Materials provided -
┄┄┄┄┄┄

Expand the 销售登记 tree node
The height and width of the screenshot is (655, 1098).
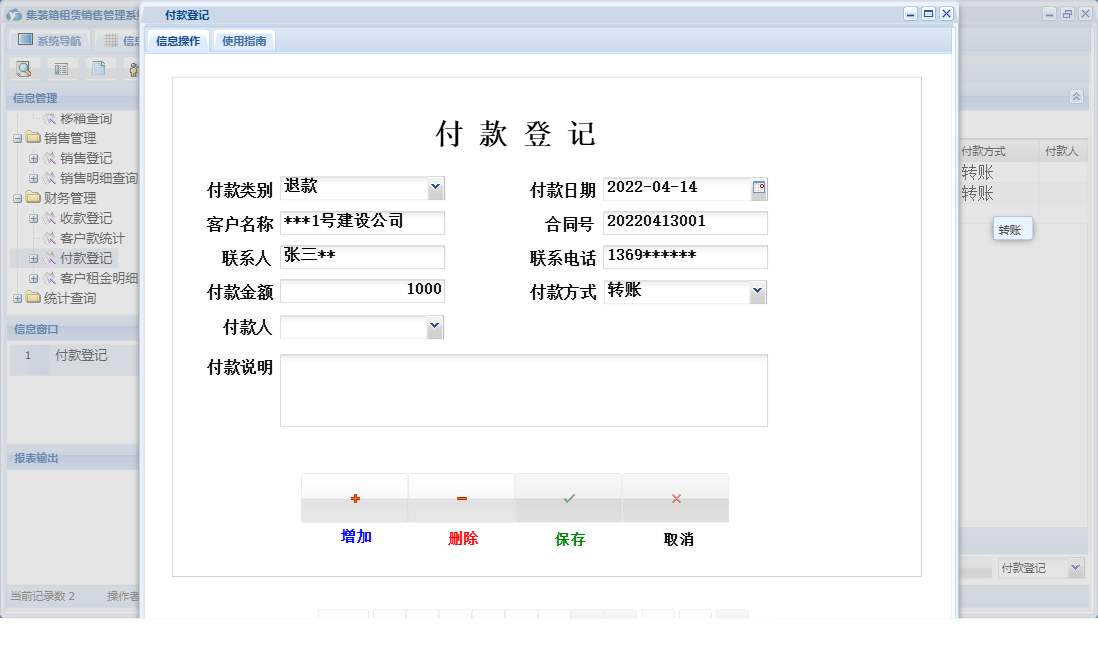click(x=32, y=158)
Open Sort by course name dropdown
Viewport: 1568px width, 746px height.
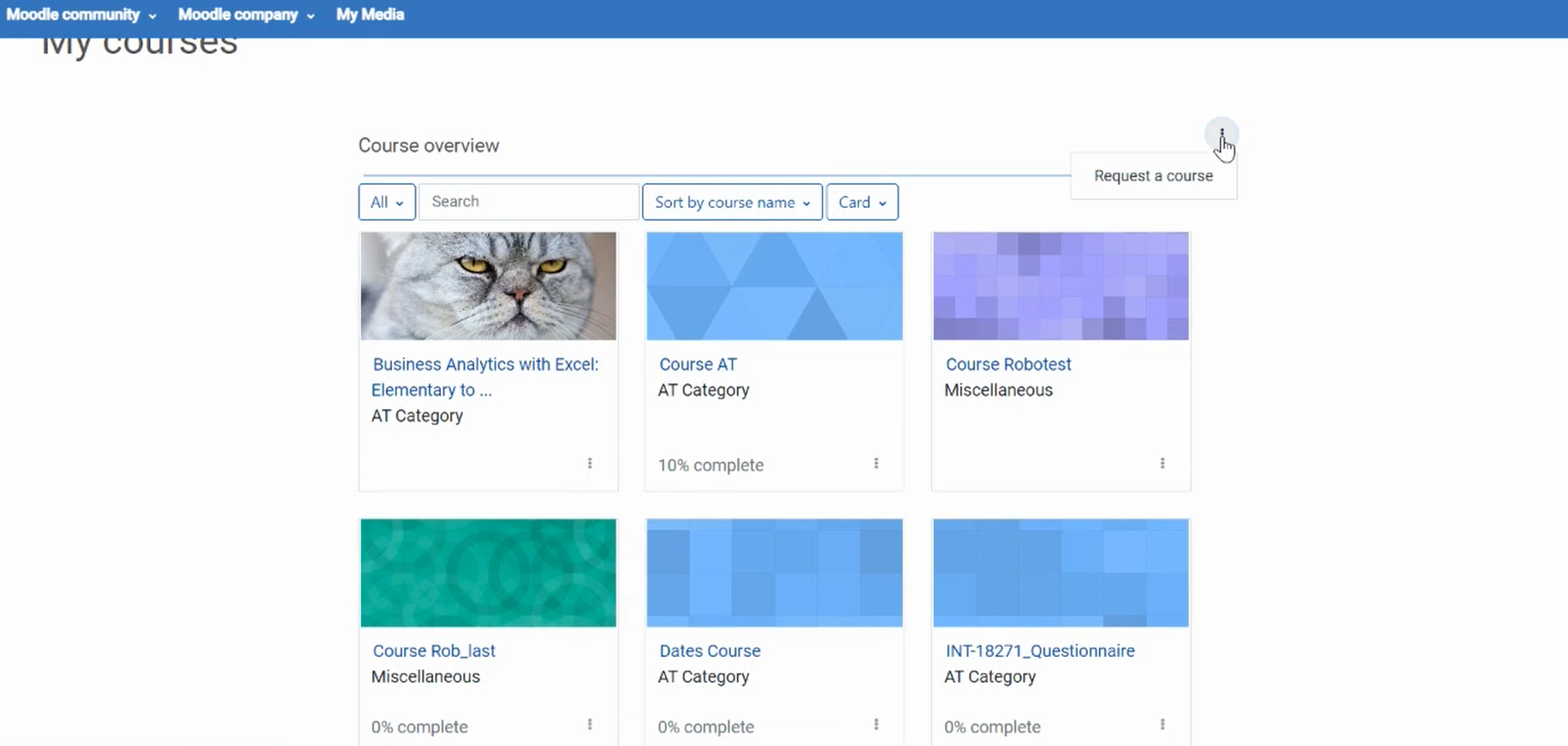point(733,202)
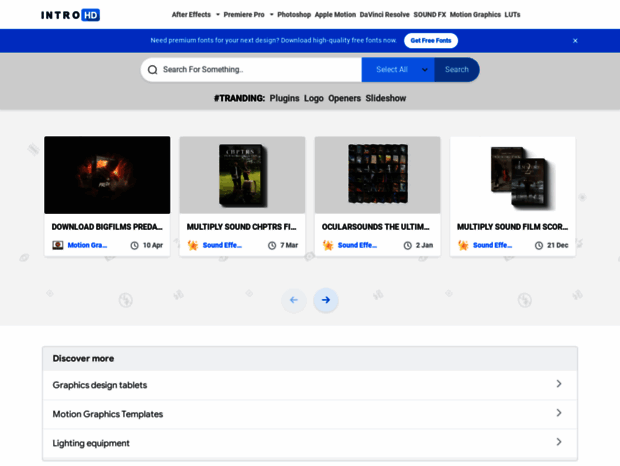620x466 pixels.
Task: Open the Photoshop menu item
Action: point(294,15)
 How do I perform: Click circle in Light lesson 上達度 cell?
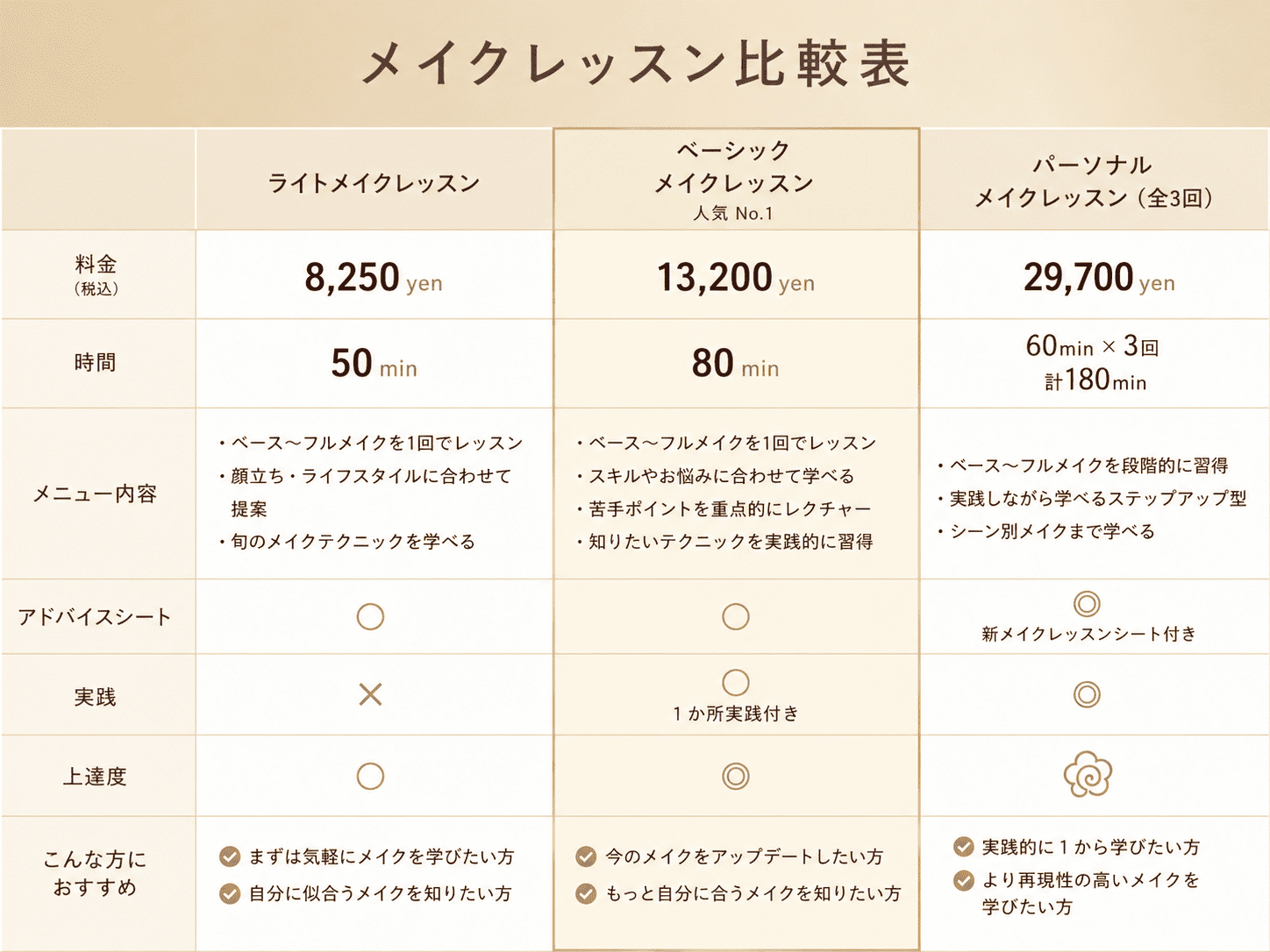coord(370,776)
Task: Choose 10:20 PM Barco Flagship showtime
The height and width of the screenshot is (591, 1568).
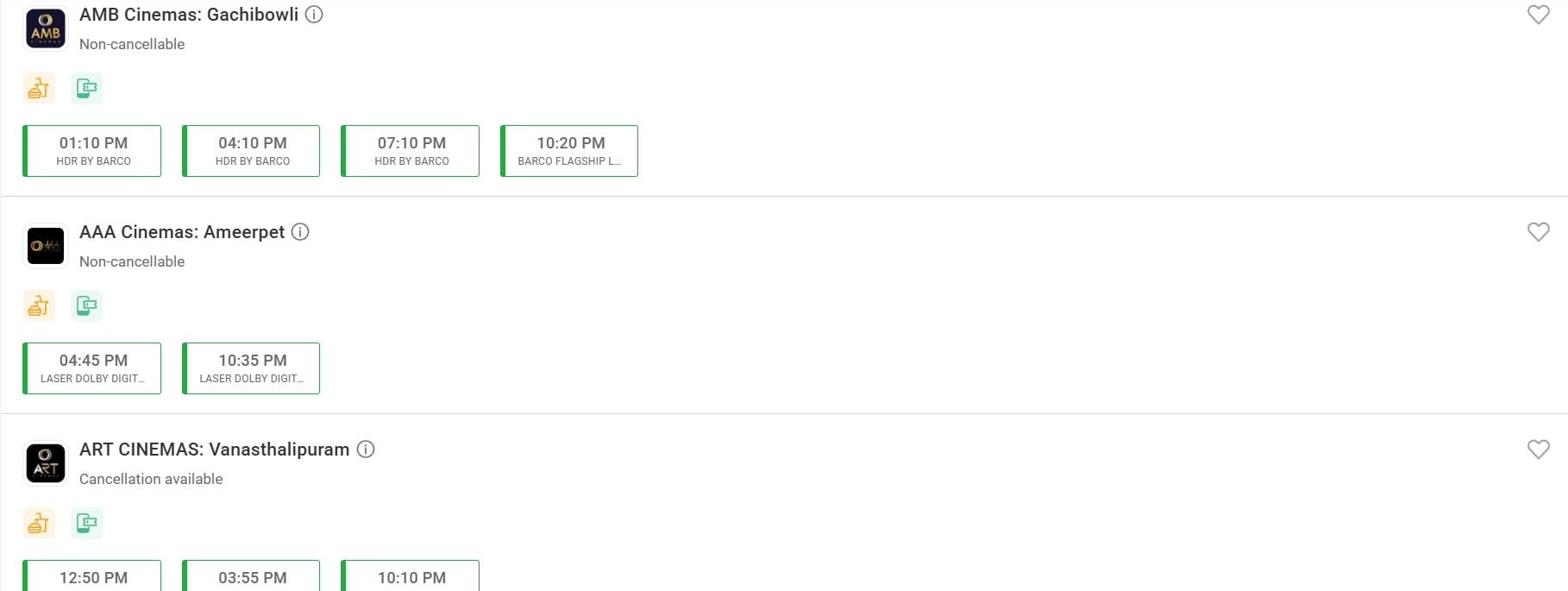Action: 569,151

┄┄┄┄┄┄

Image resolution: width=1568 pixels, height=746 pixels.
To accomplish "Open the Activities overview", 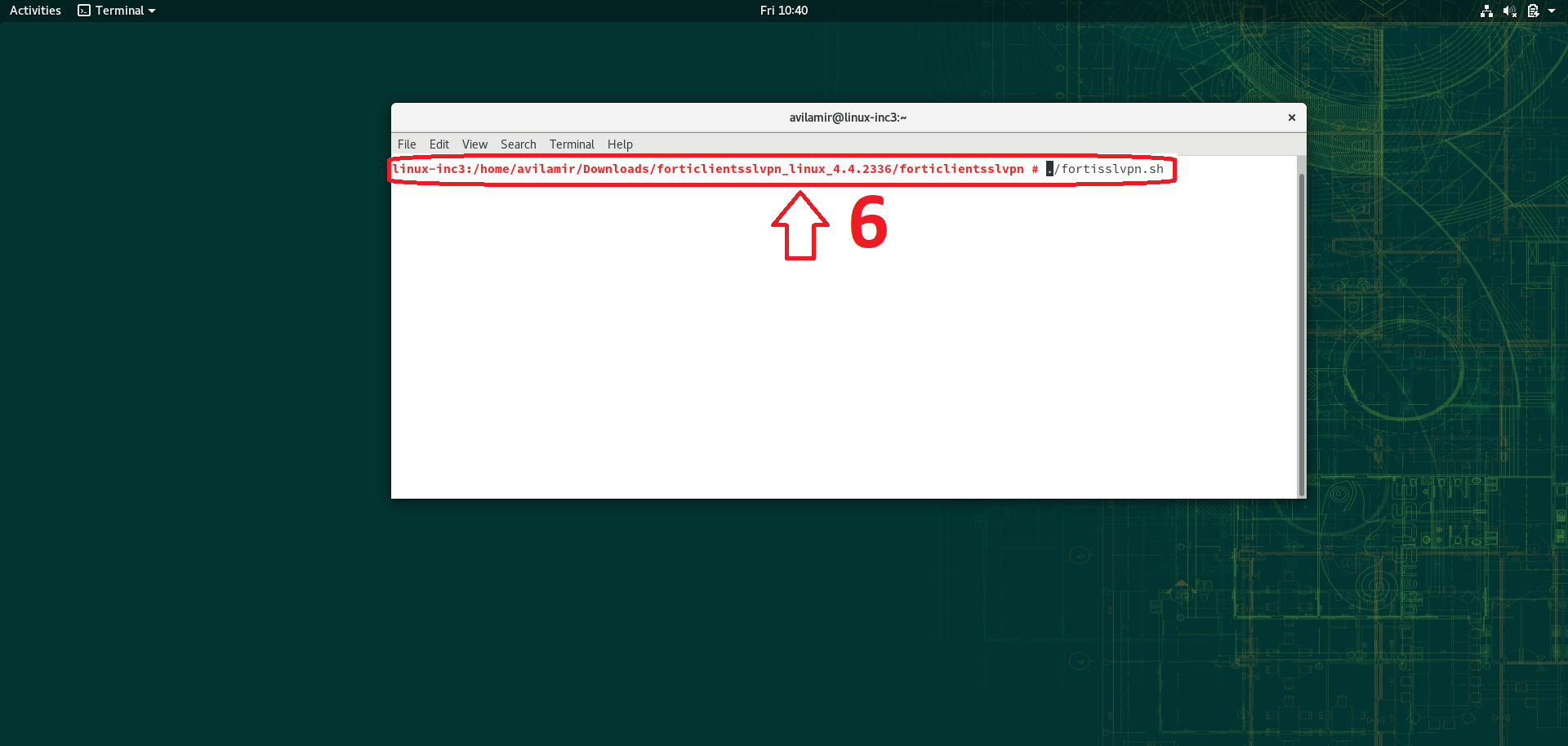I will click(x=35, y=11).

┄┄┄┄┄┄

Exercise - In the listing above, find the line with "Open Sort by course name dropdown" and the line with "Task: Choose 10:20 PM Barco Flagship showtime". Output both, plus every line between them, and no pictures.

Answer below -
Open Sort by course name dropdown
Viewport: 1568px width, 746px height.
point(733,202)
620x466 pixels.
Task: Open the Photoshop menu item
Action: point(294,15)
 How do I perform: Click circle in Light lesson 上達度 cell?
coord(370,776)
Task: Choose 10:20 PM Barco Flagship showtime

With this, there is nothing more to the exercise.